━━━━━ Textausschnitt

"Domian redet" in Krefeld Standing Ovations für Domian in der Kufa

Krefeld · 22 Jahre lang war Jürgen Domian der Mann, der nachts zuhörte, und so schrieb er Radio- und Fernsehgeschichte. Nach dem Ende seiner Sendung ist er nun auf Abschiedstournee. In der Kufa war er an zwei Abenden zu Gast - immer vor ausverkauftem Haus.

 Der ehemalige Radio-Talker Jürgen Domian.

Der ehemalige Radio-Talker Jürgen Domian.

Foto: dpa

Jürgen Domian hat eine riesengroße Fan-Gemeinde - auch in Krefeld: An zwei Abenden hintereinander war der große Saal der Kulturfabrik ausverkauft. Viele waren gekommen, um zu hören, was er zu sagen hatte.

Nach fast 22 Jahren schloss sich Ende vergangenen Jahres ein Kapitel Radio- und Fernsehgeschichte. Am 16. Dezember wurde die letzte Sendung "Domian" ausgestrahlt, aber so einfach verschwinden, das liegt dem Kult-Talker nicht. Zurzeit tourt er mit "Domian redet" durch Nordrhein-Westfalen und blickt zurück auf die Sendung, die sein Leben geprägt hat.

In der Kufa wurde der Abend durch den 1Live-Moderator Mike Litt moderiert. Die erste Frage war die nach dem Abschied von der Sendung. Domian berichtete: "Vom Interesse her hätte ich die Sendung noch zehn Jahre lang gemacht, aber ich war mit meinen Kräften und auch gesundheitlich am Limit. Ich vermisse die Sendung und die vielen intensiven Gespräche. Auf der anderen Seite ist es gut, dass ich nicht mehr nachts arbeite."

Pläne für neue Projekte hat er: "Ja, es tickt schon ein bisschen in mir." Zunächst stehe ein Buchprojekt auf dem Plan, ein Roman mit dem Titel "Dämonen". Bis zur Buchmesse im Herbst soll dieser abgeschlossen sein. Und: Im deutschen Fernsehen fehle eine Talk-Show, in der nicht "Promis", sondern "no-names" zu Wort kämen. "Aber konkret geplant habe ich noch nichts."

━━━━━━━━━━
━━━━━ Datenauszüge

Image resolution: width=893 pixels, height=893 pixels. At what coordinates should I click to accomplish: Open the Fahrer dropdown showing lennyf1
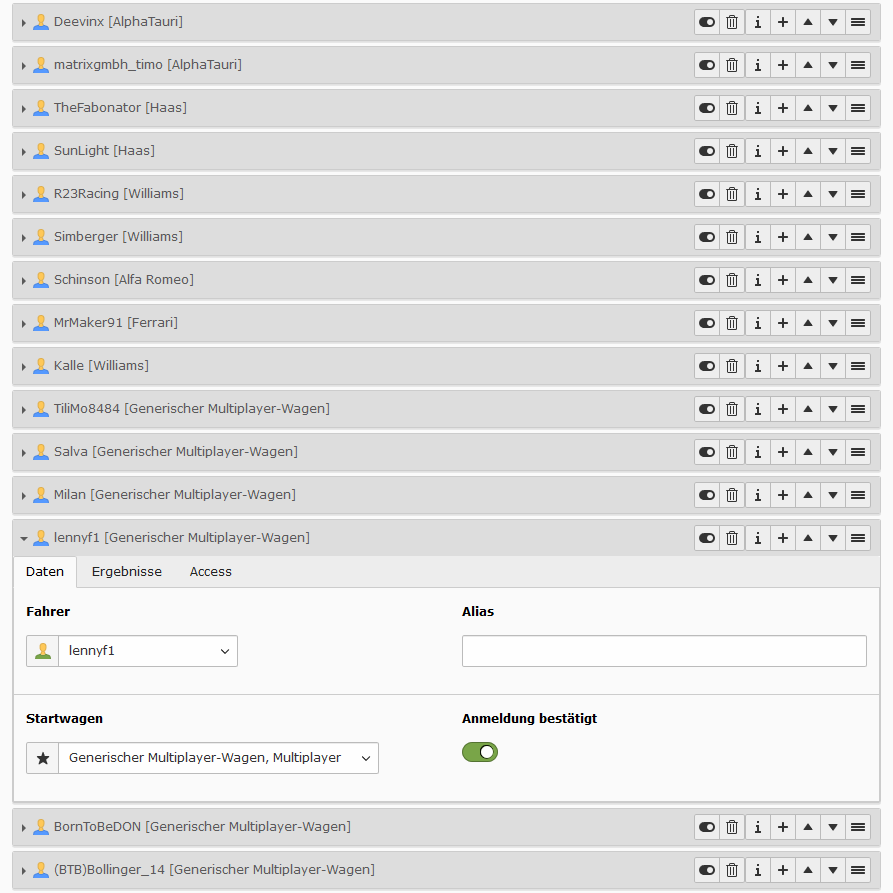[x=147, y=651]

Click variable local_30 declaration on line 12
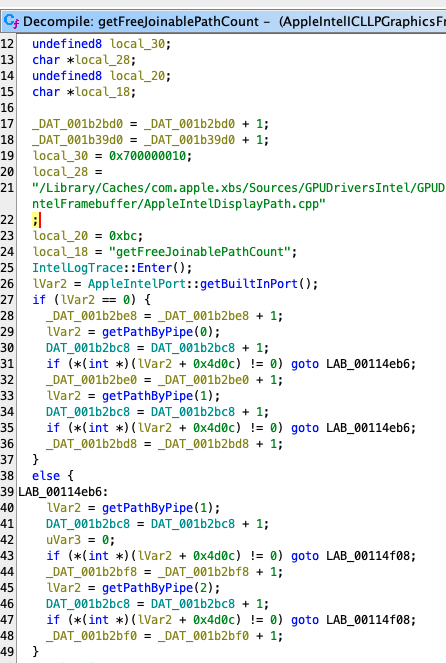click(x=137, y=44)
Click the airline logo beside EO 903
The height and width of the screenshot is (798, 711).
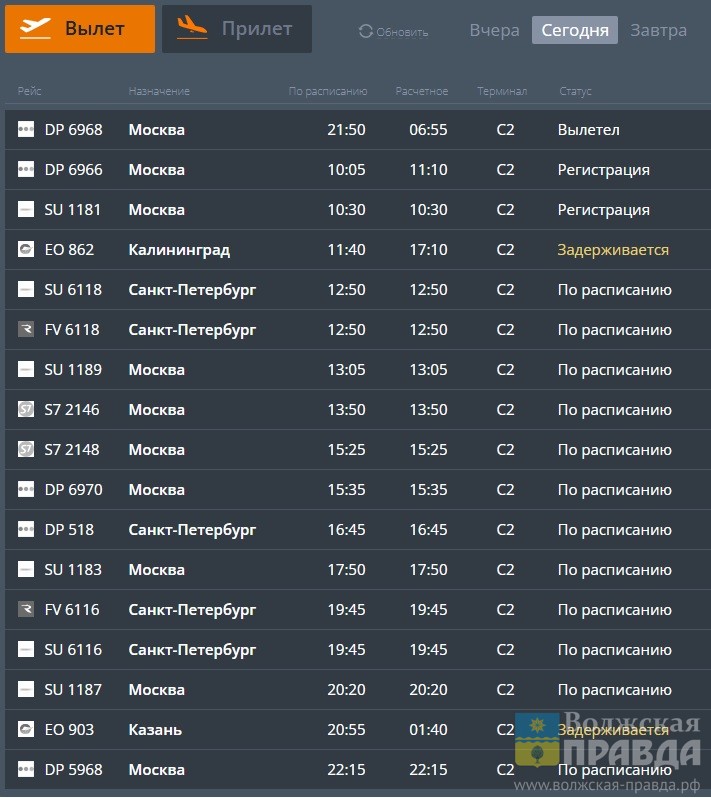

━━━━━━━━━━

Zu erledigen —
Schreib den Bericht über Domians Abend in der Kufa weiter. Fang direkt nach seinem letzten Satz an.

Ergebnis —
Bleibt also der Blick zurück auf 22 Jahre Nachtgespräch mit bisweilen skurrilen Anrufern. In seiner Sendung wurde Mitte der 90er Jahre zum ersten Mal öffentlich ein "One-Night-Stand" thematisiert: "Das war damals schon ungewöhnlich - aber harmlos gegen das, was dann kam". Da gab es wissendes Gekicher und Gemurmel im Publikum. Domian erinnerte an den Hackfleisch-Mann und an das Gespräch mit der 73-jährigen Lydia, die im Wald ihre erotische Erfüllung fand.

"Die schwierigsten Gespräche für mich waren die, die ich mit Sterbenden, Todkranken oder Trauernden geführt habe", erzählte Jürgen Domian. Dazu gehörte eine Mutter, deren Kind entführt, missbraucht und ermordet worden war. Sie habe mit niemandem über ihren tiefen Schmerz sprechen können: "Was sagt man so einer Frau? Das ist alles so unfassbar schrecklich und traurig."

Dadurch, dass er zugehört und einfach da gewesen sei, habe er das Gefühl gehabt, etwas stützen und helfen zu können. Und dies über die Jahre bei etwa 25.000 Anrufern. Ja, natürlich habe das auch etwas mit ihm gemacht, erklärte Domian: "Einerseits hoffe ich, dass mein Menschenbild differenzierter geworden ist, aber ich muss auch klar sagen, es ist schlechter geworden, weil ich in so viele Abgründe geschaut habe." Ganz wichtig sei für ihn gewesen, dass er selbst, aber auch etliche Anrufer durch sein Team, dem immer auch ein Psychologe angehört habe, psychologische Hilfe in Anspruch nehmen konnten.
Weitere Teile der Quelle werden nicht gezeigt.